ALM-18000 Yarn Service Unavailable

The alarm module checks the Yarn service status every 60 seconds. This alarm is generated when the Yarn service is unavailable.

The alarm is cleared when the Yarn service recovers.

Alarm ID	Alarm Severity	Auto Cleared
18000	Critical	Yes

Parameter	Description
Source	Specifies the cluster for which the alarm is generated.
ServiceName	Specifies the service for which the alarm is generated.
RoleName	Specifies the role for which the alarm is generated.
HostName	Specifies the host for which the alarm is generated.

Check ZooKeeper service status.

On the FusionInsight Manager, check whether the alarm list contains ALM-13000 ZooKeeper Service Unavailable.
- If yes, go to Step 2.
- If no, go to Step 3.
Rectify the fault by performing the operations provided in ALM-13000 ZooKeeper Service Unavailable. Then check whether the alarm is cleared.
- If yes, no further action is required.
- If no, go to Step 3.

Check the HDFS service status.

On the FusionInsight Manager, check whether the alarm list contains the HDFS alarms.
- If yes, go to Step 4.
- If no, go to Step 5.
Choose O&M > Alarm > Alarms, handle HDFS alarms based on the alarm help, and check whether the Yarn alarm is cleared.
- If yes, no further action is required.
- If no, go to Step 5.

Check the ResourceManager status in the Yarn cluster.
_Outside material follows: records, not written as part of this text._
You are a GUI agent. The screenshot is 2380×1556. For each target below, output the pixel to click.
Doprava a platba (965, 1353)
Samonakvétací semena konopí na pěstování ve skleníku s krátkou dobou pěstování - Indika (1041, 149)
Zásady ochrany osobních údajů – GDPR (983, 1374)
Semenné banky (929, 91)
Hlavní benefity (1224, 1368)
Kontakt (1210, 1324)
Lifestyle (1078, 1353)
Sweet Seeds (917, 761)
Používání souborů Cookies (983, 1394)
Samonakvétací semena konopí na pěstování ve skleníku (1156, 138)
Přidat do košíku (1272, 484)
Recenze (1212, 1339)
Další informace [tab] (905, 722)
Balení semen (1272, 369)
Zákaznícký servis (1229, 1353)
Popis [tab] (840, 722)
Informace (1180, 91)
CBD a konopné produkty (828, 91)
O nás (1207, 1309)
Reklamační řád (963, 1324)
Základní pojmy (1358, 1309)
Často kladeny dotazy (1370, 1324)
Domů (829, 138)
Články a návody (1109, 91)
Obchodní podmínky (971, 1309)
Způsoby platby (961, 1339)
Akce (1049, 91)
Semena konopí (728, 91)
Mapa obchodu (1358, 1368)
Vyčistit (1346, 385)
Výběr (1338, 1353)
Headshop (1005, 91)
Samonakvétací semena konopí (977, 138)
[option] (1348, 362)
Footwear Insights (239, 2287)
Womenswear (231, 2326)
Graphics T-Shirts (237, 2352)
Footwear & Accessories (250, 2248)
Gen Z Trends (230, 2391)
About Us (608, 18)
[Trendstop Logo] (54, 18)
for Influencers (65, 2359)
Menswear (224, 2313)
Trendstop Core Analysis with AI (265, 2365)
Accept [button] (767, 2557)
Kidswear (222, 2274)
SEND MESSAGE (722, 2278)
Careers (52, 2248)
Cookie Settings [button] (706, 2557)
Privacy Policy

On FusionInsight Manager, choose Cluster > Services > Yarn.
On the Dashboard page, check whether there is any active ResourceManager instance in the Yarn cluster.
- If yes, go to Step 7.
- If no, go to Step 10.

Check the NodeManager node status in the Yarn cluster.

On FusionInsight Manager, choose Cluster > Services > Yarn > Instances.
Query the status of NodeManager and check whether there are unhealthy nodes.
- If yes, go to Step 9.
- If no, go to Step 10.
Rectify the fault by following the steps provided in ALM-18002 NodeManager Heartbeat Lost or ALM-18003 NodeManager Unhealthy. After the fault is rectified, check whether the Yarn alarm is cleared.
- If yes, no further action is required.
- If no, go to Step 10.

Collect fault information.

On the FusionInsight Manager portal of the active cluster, choose O&M > Log > Download.
Select Yarn in the required cluster from the Service.
Click in the upper right corner, and select a time span starting 10 minutes before and ending 10 minutes after when the alarm was generated. Then, click Download to collect the logs.
Contact the O&M personnel and send the collected logs.